Data to process Block Start
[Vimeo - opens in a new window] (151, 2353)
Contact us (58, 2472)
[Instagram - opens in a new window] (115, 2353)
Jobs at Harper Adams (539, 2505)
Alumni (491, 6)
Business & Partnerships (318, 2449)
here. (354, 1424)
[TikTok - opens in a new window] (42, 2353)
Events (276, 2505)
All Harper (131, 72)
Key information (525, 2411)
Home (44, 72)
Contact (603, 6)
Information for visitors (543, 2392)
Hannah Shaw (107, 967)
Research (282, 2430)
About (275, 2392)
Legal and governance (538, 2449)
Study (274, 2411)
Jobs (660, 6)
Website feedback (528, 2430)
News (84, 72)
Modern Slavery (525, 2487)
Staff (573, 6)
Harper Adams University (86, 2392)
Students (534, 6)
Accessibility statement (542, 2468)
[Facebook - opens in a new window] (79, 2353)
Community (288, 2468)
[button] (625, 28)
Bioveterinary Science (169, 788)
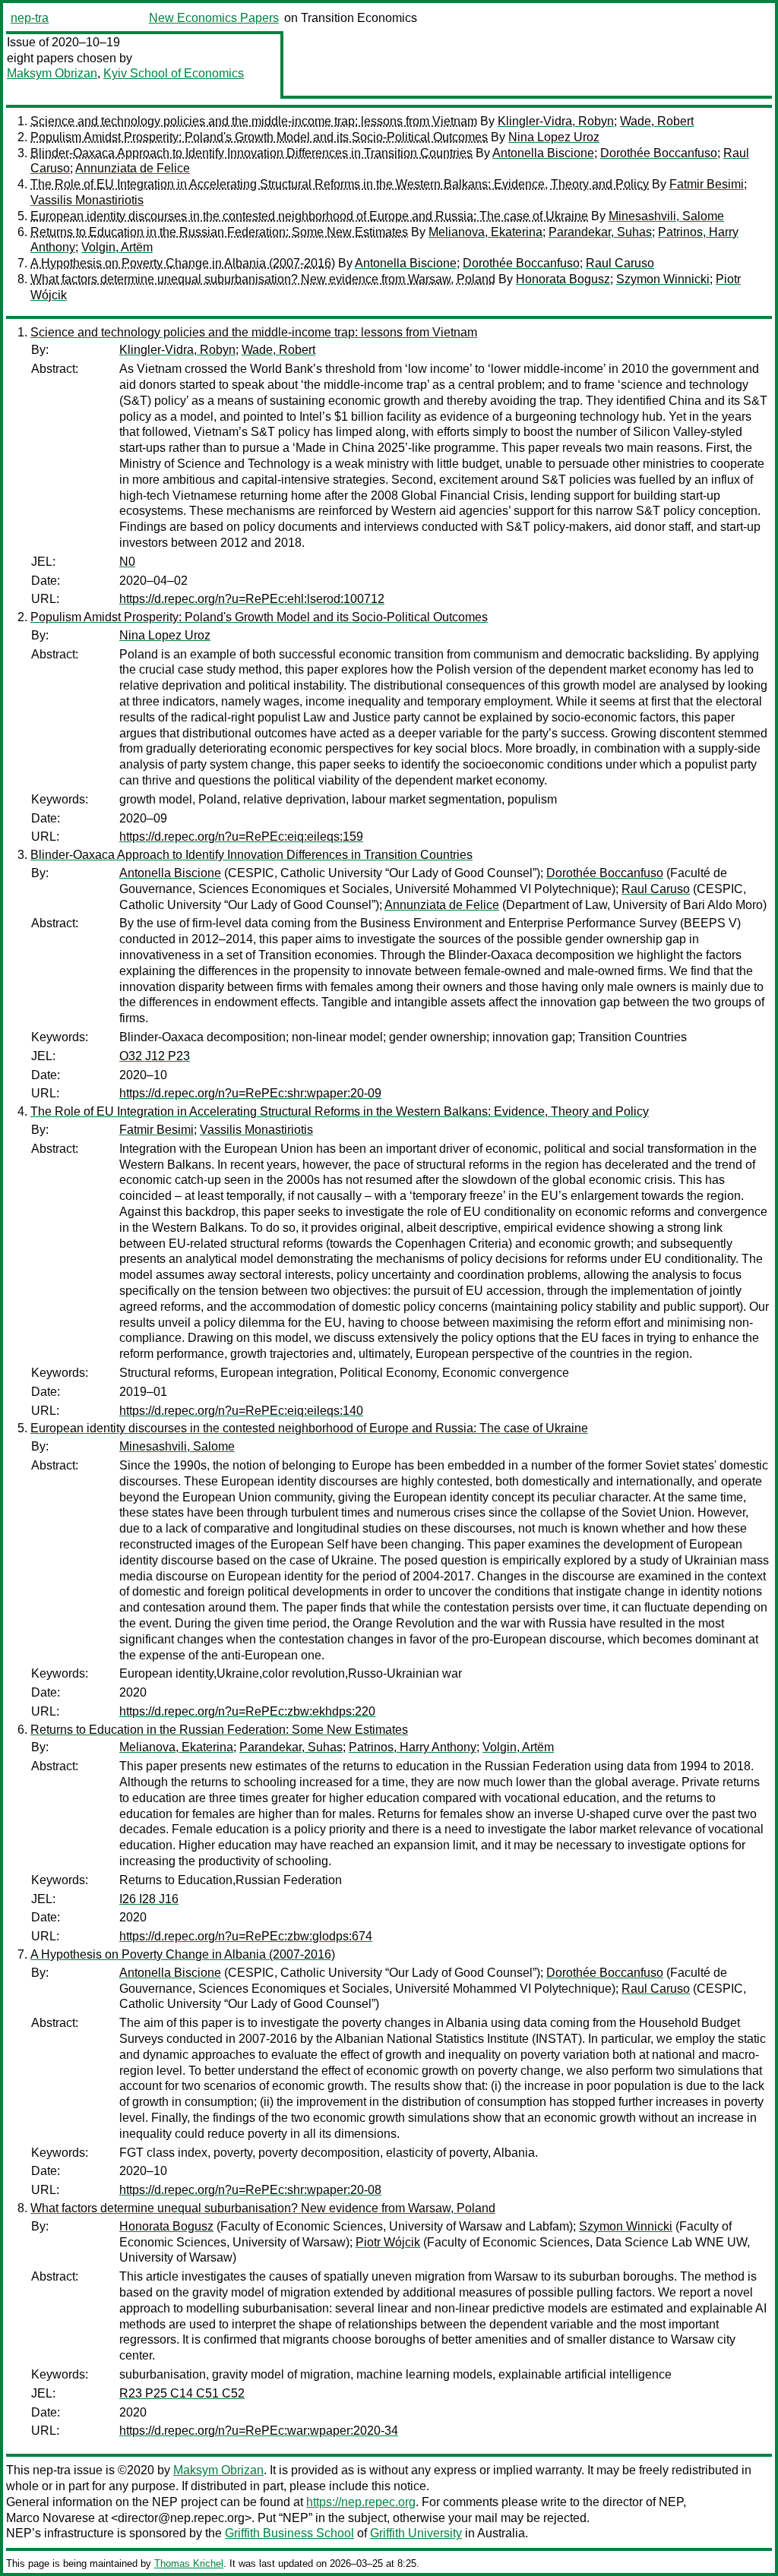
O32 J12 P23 (154, 1056)
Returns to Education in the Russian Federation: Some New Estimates (219, 232)
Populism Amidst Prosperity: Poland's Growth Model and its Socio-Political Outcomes (259, 137)
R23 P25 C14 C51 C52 (182, 2393)
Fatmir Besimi (706, 184)
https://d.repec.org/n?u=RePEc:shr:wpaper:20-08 (250, 2189)
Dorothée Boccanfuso (658, 153)
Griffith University (416, 2533)
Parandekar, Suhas (600, 232)
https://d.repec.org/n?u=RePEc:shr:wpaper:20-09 (250, 1093)
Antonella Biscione (543, 153)
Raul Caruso (620, 263)
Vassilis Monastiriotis (87, 200)
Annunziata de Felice (132, 168)
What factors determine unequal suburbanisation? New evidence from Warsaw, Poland (262, 279)
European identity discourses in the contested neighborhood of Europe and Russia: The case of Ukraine (309, 216)
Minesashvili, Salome (666, 216)
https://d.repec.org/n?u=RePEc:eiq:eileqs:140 (241, 1410)
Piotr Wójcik (388, 2242)
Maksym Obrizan (52, 73)
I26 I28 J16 (149, 1899)
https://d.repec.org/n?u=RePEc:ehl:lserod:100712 (251, 598)
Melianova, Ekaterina (485, 232)
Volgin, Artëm (117, 247)
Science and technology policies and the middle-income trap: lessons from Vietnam (253, 121)
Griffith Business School (289, 2533)
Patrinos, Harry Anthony (412, 1747)
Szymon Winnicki (663, 279)
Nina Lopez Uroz (553, 137)
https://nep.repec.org (361, 2502)
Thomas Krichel (188, 2563)
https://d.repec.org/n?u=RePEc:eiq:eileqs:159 (241, 836)
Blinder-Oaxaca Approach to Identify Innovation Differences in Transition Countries (251, 153)
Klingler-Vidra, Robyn (556, 121)
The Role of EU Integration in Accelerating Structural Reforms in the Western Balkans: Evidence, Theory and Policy (339, 184)
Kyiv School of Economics (173, 73)
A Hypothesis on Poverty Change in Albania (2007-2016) (182, 263)
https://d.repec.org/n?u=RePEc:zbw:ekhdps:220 (247, 1711)
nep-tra (30, 17)
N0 (127, 561)
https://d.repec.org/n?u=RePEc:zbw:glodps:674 (245, 1936)
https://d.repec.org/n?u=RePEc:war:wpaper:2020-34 (258, 2430)
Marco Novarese (50, 2517)
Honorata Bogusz (563, 279)
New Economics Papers (214, 17)
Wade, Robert (657, 121)
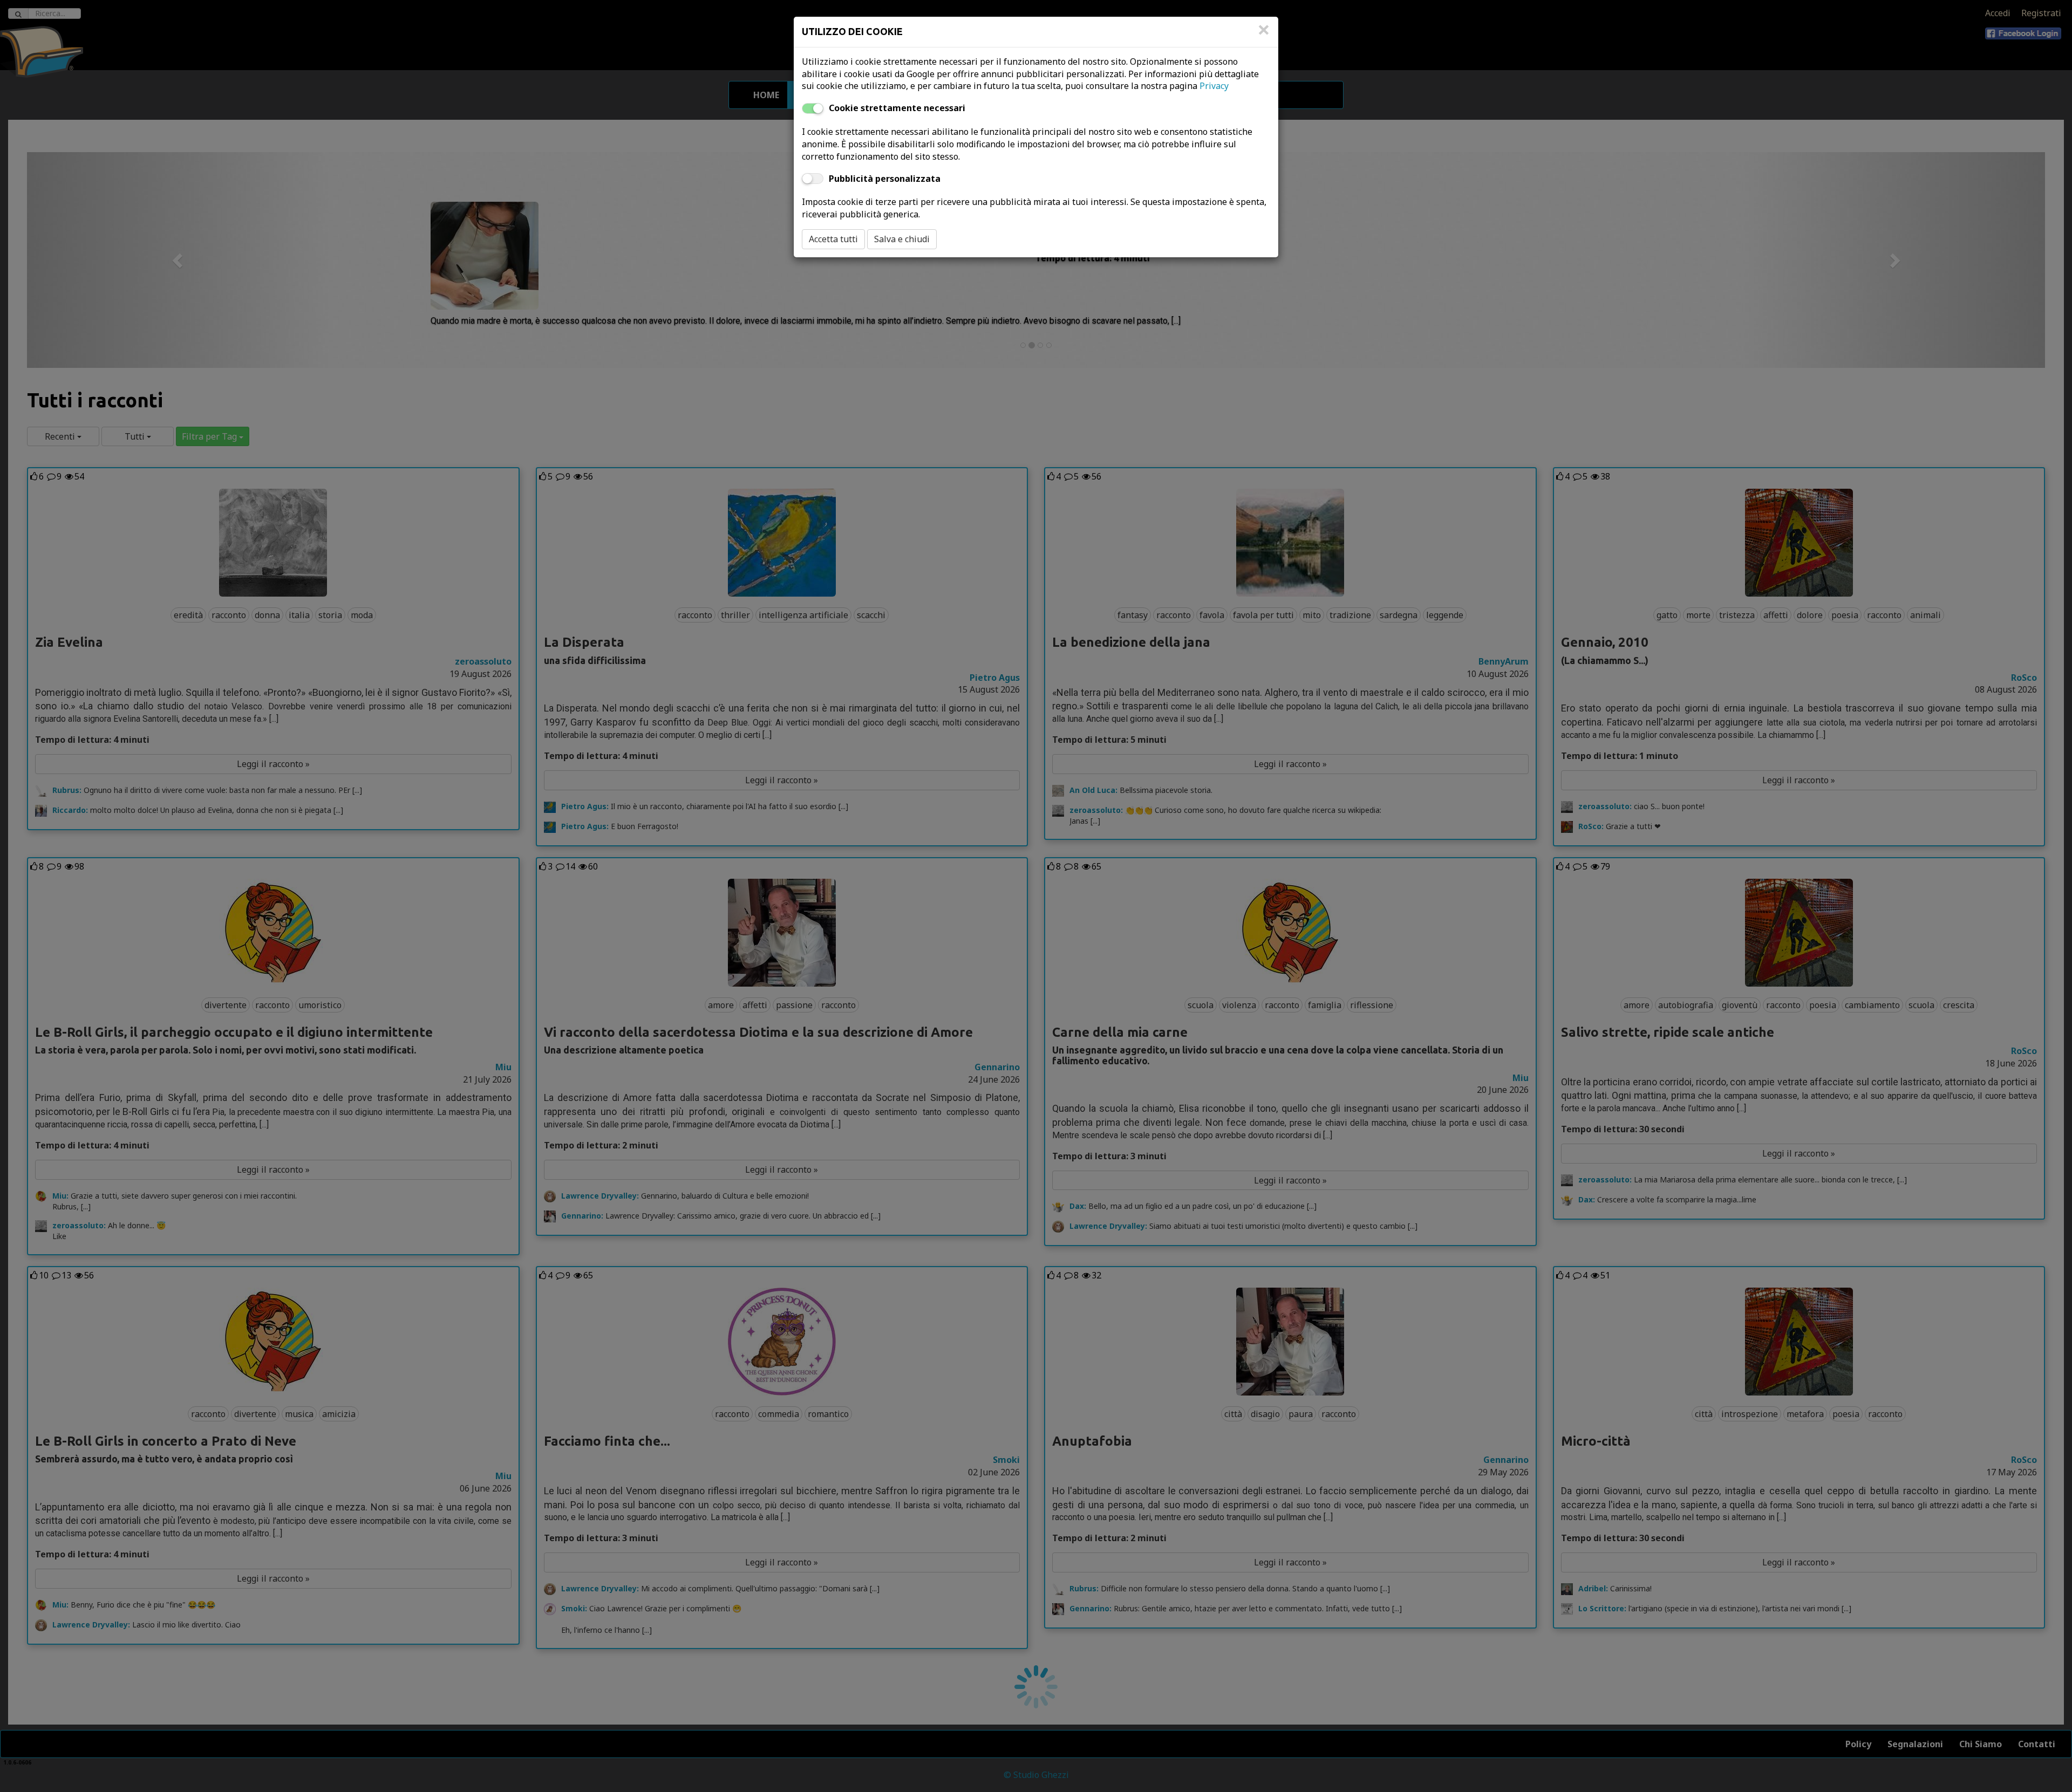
Data to process Block End
» **Task item**: Within the listing above, write out the stretch from the line with "Events (276, 2505)" through the line with "https://d.repec.org/n?u=RePEc:eiq:eileqs:140 (241, 1410)" exactly. Any pictures are to be left out.

» **Task answer**:
Events (276, 2505)
All Harper (131, 72)
Key information (525, 2411)
Home (44, 72)
Contact (603, 6)
Information for visitors (543, 2392)
Hannah Shaw (107, 967)
Research (282, 2430)
About (275, 2392)
Legal and governance (538, 2449)
Study (274, 2411)
Jobs (660, 6)
Website feedback (528, 2430)
News (84, 72)
Modern Slavery (525, 2487)
Staff (573, 6)
Harper Adams University (86, 2392)
Students (534, 6)
Accessibility statement (542, 2468)
[Facebook - opens in a new window] (79, 2353)
Community (288, 2468)
[button] (625, 28)
Bioveterinary Science (169, 788)
O32 J12 P23 (154, 1056)
Returns to Education in the Russian Federation: Some New Estimates (219, 232)
Populism Amidst Prosperity: Poland's Growth Model and its Socio-Political Outcomes (259, 137)
R23 P25 C14 C51 C52 (182, 2393)
Fatmir Besimi (706, 184)
https://d.repec.org/n?u=RePEc:shr:wpaper:20-08 (250, 2189)
Dorothée Boccanfuso (658, 153)
Griffith University (416, 2533)
Parandekar, Suhas (600, 232)
https://d.repec.org/n?u=RePEc:shr:wpaper:20-09 (250, 1093)
Antonella Biscione (543, 153)
Raul Caruso (620, 263)
Vassilis Monastiriotis (87, 200)
Annunziata de Felice (132, 168)
What factors determine unequal suburbanisation? New evidence from Warsaw, Poland (262, 279)
European identity discourses in the contested neighborhood of Europe and Russia: The case of Ukraine (309, 216)
Minesashvili, Salome (666, 216)
https://d.repec.org/n?u=RePEc:eiq:eileqs:140 (241, 1410)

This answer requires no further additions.